Editorial summary. This is our text summary of an article published by gnews-leadership-development. Charts, figures, and the author’s full voice are at the original — read it there .
Editorial verdict
Opinion-based commentary with limited evidence — the 82% statistic from CMI adds credibility, but the article is largely prescriptive advocacy for management training with no empirical methodology or original research.
Executive summary
This article addresses the widespread phenomenon of undertrained managers in UK organisations, arguing that insufficient investment in management and leadership development is a primary driver of underperformance at both the team and organisational level. The author's central argument is that business leaders bear responsibility for equipping managers with the skills necessary to lead effectively, rather than assuming functional expertise translates into management capability. The key evidence presented is a 2023 Chartered Management Institute statistic indicating that 82% of individuals entering management roles have received no formal management or leadership training — a group the article labels 'accidental managers.' The article contends that this training deficit undermines employee engagement, team productivity, and broader business recovery in the post-Covid economic environment.
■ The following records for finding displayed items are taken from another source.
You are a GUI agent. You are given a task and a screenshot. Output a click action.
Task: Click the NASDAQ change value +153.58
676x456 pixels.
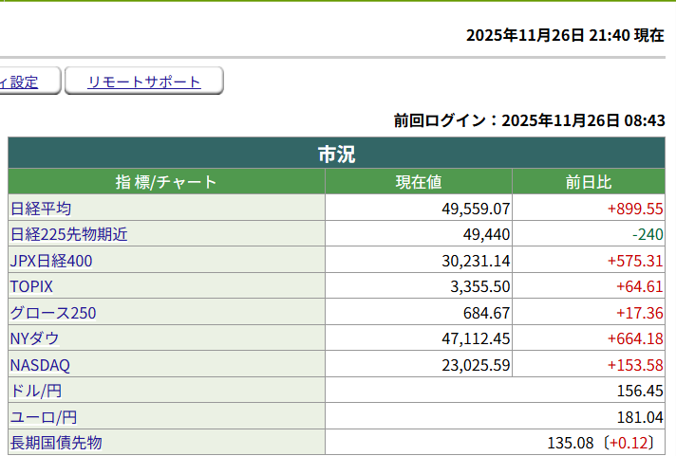coord(634,365)
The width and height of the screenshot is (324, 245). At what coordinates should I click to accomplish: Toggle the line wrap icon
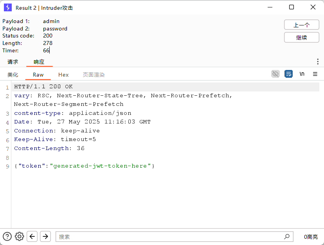(x=288, y=74)

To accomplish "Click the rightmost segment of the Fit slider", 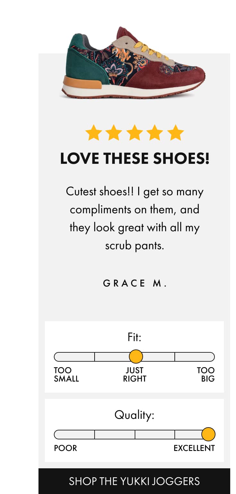I will point(194,357).
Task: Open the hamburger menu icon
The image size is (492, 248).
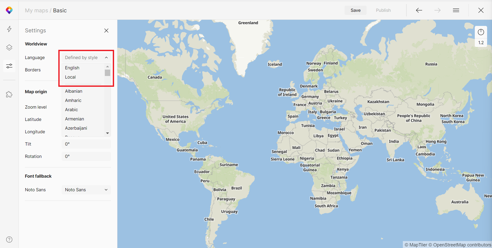Action: pos(456,10)
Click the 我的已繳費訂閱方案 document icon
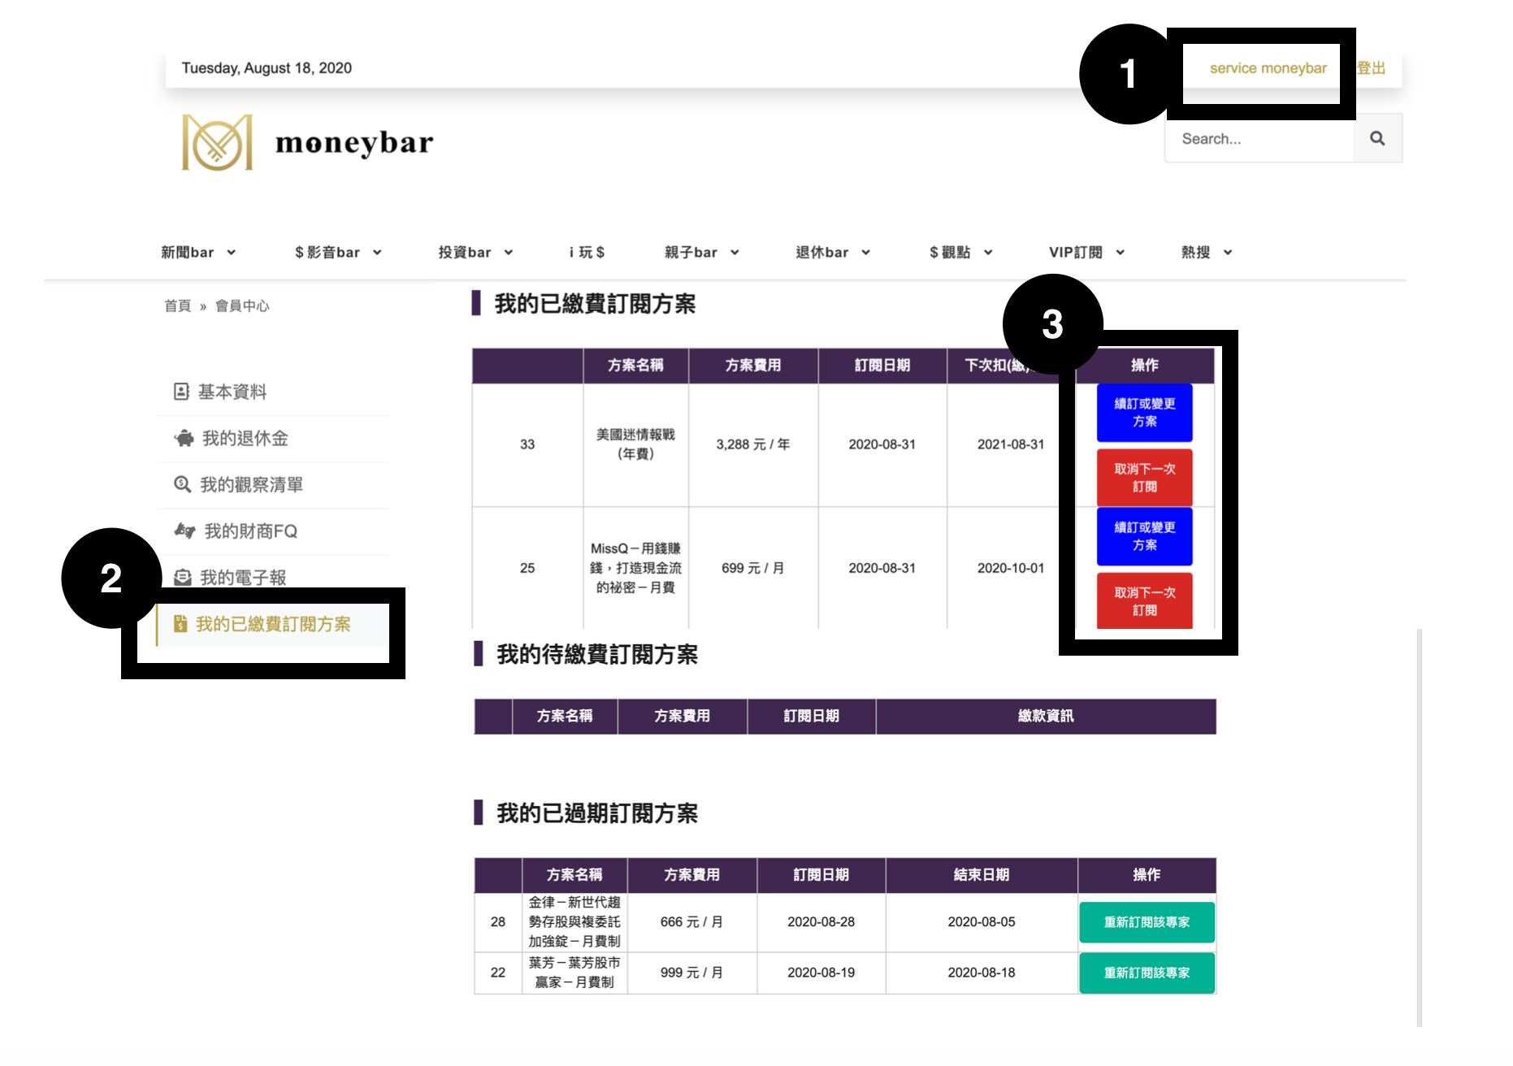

The implied conclusion is that closing this training gap would enable managers to develop emotional intelligence, self-awareness, and adaptive communication styles, ultimately producing more effective leaders and stronger organisational outcomes.
Key insights
- 182% of new managers in the UK reportedly enter their roles without any formal management or leadership training, according to 2023 CMI data.
- 2Functional expertise is commonly used as a basis for promotion into management, but does not inherently confer the interpersonal, emotional, or strategic skills required for effective leadership.
- 3The article draws a distinction between 'managers' (associated with micromanagement and task oversight) and 'leaders' (associated with culture-setting, inspiration, and behavioural modelling).
Practical takeaways
- Organisations that treat management training as optional risk compounding performance deficits across entire teams, not just at the individual manager level.
- Emotional intelligence and self-awareness are framed as trainable competencies that meaningfully affect manager-employee relationships and team outcomes.
References
- Chartered Management Institute (CMI) (2023).2023 Management and Leadership Training Statistics.
Source & Provenance
gnews-leadership-development
Not specified
September 13, 2024
Opinion/Commentary
Global
Original source metadata is preserved. AI analysis is generated separately.